COMMUNICATION N’EST PAS INFORMATION

Nous pensons qu’un bon guide de restaurants doit choisir le camp du lecteur, pas celui des chefs et de l’entre-soi, des clubs, des confréries, des journalistes-copains des chefs, des annonceurs. C’est depuis toujours notre conception de travail.

La force de l’anonymat, blogueurs et« journalistes »  dont les photos de minois dégoulinent sur les réseaux sociaux ne connaissent pas. Parfois seul sur l’image façon « photomaton », parfois aussi en compagnie de cuisiniers façon « photo-marmiton », ce qui nous fait toujours bien rigoler les poils du dos. Comment dès lors établir une critique sérieuse d’un chef à qui on fait la bise?

Réserver une table avec un nom d’emprunt et un numéro de téléphone inconnu au bataillon. Du coup, on ne vous réserve pas la meilleure table, vous êtes dans les conditions identiques au lecteur, parfois dans les courants d’air ou à côté de la porte des toilettes que vous prenez dans le pif chaque fois qu’un client en sort. Parfois même les bons jours de pêche à aigrefin, le taulier indélicat vous escroque de 1€ et plus sur votre note. Bref! Rien de tel qu’un périmètre non sécurisé pour prendre la mesure d’un restaurant, sentir son souffle sur l’épaule, sa vraie nature.

J’ai appris avec le temps à apprécier mon physique commun: il m’est utile! Bien sûr, je suis parfois reconnu dans le cadre d’un test. Notre travail sur le terrain ne peut pas exister depuis presque 30 ans sans ce genre d’anicroches. Dans ce cas, vous savez que votre test sera différent. Alors il faudra estimer les assiettes voisines, entendre la musique, observer les risettes ciblées, sentir ce qui n’est pas dans le rythme habituel,discerner le chronique de l’exceptionnel. Le restaurateur ne rend d’ailleurs pas service à l’apprenti de salle en l’informant de notre présence à sa table. S’il est pris de trac, les couverts volent, les joues rougissent, c’est toujours ainsi.

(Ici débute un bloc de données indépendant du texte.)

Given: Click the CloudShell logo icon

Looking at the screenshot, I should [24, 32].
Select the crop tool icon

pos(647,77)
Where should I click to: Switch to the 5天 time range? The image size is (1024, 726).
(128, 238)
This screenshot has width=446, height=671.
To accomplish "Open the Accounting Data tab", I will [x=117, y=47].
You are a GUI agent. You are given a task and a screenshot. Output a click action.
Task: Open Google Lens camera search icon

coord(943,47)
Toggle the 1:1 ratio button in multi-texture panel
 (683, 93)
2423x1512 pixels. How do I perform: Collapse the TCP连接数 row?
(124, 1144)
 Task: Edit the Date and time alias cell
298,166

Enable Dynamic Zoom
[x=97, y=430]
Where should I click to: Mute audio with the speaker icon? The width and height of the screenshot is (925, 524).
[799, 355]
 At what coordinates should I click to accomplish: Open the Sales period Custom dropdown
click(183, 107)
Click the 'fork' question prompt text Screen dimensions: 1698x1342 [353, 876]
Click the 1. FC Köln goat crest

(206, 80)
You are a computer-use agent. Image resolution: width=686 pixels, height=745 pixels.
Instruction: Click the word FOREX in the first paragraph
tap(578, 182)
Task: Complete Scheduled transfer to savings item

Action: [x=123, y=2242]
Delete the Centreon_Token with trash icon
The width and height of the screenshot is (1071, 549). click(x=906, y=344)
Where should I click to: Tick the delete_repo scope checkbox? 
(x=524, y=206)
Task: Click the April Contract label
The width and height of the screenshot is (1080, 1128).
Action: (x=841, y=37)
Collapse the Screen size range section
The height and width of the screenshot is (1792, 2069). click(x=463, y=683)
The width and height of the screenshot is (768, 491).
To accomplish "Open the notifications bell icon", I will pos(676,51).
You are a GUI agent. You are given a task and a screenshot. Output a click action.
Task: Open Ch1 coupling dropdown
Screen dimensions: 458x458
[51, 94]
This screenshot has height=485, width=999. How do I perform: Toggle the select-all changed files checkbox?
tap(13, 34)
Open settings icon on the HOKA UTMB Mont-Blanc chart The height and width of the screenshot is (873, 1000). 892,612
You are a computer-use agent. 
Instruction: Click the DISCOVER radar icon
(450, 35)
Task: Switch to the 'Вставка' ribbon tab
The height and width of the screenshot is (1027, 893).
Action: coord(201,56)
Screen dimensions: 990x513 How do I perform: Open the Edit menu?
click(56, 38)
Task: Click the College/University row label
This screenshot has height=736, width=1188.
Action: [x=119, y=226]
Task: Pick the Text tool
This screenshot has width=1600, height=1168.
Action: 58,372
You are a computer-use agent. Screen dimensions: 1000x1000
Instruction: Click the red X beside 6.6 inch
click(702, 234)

Surtout, éviter de se prendre d’amitié: elle parasite le jugement. Le lecteur demande juste une info pertinente et utile, info qui l’aiguillera à ces restaurants. Alors tu fais avec rigueur ton boulot de cobaye ambulant, raison pour laquelle beaucoup de cuisiniers détestent « Le Bouche à Oreille ». Le milieu de la sauce supporte mal la critique. Ce qui explique la corruption des guides et des blogs de restaurants qui se font rincer le bourrelet… et trompent le lecteur! De notre côté: on réserve, on prend la voiture ou le vélo, on mange (si c’est bon…), on paye (toujours), on pose l’œil et on se grave la situation dans le ciboulot. Et puis on narre et parfois on se marre.